Kepler is the name that follows Galileo most fluidly, neglecting his own students Castelli, Viviani, Guiducci, Borelli, Magiotti, Ricci and Torrecelli who continued and contributed to their leader’s vision and work. Kepler’s discoveries - the elliptical nature of orbits, the conservation of angular momentum, the relation between the orbital period and the mean distance - were of a far more technical nature than Galileo’s bluntly descriptive discoveries. This does not diminish their enormous importance. Smith describes how Cassini confirmed Kepler’s laws for the moons of Jupiter and Saturn, probably a deliberate simplification on Smith’s part, but he is no doubt right that the fact that one could in principle go and see shiny points of light in the sky act according to post-Copernican rules seemed to deflate serious anti-Copernicism.
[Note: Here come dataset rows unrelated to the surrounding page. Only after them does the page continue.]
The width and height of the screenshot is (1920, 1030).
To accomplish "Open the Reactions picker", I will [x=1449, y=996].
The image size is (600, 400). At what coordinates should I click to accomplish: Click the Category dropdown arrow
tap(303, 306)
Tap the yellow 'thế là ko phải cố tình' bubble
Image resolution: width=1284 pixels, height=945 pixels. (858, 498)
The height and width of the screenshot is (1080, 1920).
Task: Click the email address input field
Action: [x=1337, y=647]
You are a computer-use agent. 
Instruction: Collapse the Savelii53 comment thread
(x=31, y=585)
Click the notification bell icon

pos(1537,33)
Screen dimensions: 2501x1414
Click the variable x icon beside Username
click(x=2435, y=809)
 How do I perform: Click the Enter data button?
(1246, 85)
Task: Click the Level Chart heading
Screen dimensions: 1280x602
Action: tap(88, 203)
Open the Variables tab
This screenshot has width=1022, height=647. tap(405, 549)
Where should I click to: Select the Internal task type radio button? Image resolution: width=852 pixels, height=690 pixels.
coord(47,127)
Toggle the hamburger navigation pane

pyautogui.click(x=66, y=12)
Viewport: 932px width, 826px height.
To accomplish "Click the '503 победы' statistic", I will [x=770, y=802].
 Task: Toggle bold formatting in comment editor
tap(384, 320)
“If the Earth and the Five Planets were supposed to revolve round the Sun, these laws, it was said, would take place universally. But if, according to the system of Ptolemy, the Sun, Moon, and Five Planets were supposed to revolve round the Earth, the periodical motions of the Sun and Moon, would, indeed, observe the first of these laws, would each of them describe equal areas in equal times; but they would not observe the second, the squares of their periodic times would not be as the cubes of their distances: and the revolutions of the Five Planets would observe neither the one law nor the other. Or if, according to the system of Tycho Brahe, the Five Planets were supposed to revolve round the Sun, while the Sun and Moon revolved round the Earth, the revolutions of the Five Planets round the Sun, would, indeed, observe both these laws; but those of the Sun and Moon round the Earth would observe only the first of them. The analogy of nature, therefore, could be preserved completely, according to no other system but that of Copernicus, which, upon that account, must be the true one. This argument is regarded by Voltaire, and the Cardinal of Polignac, as an irrefragable demonstration; even M‘Laurin, who was more capable of judging, nay, Newton himself, seems to mention it as one of the principal evidences for the truth of that hypothesis. Yet, an analogy of this kind, it would seem, far from a demonstration, could afford, at most, but the shadow of a probability.”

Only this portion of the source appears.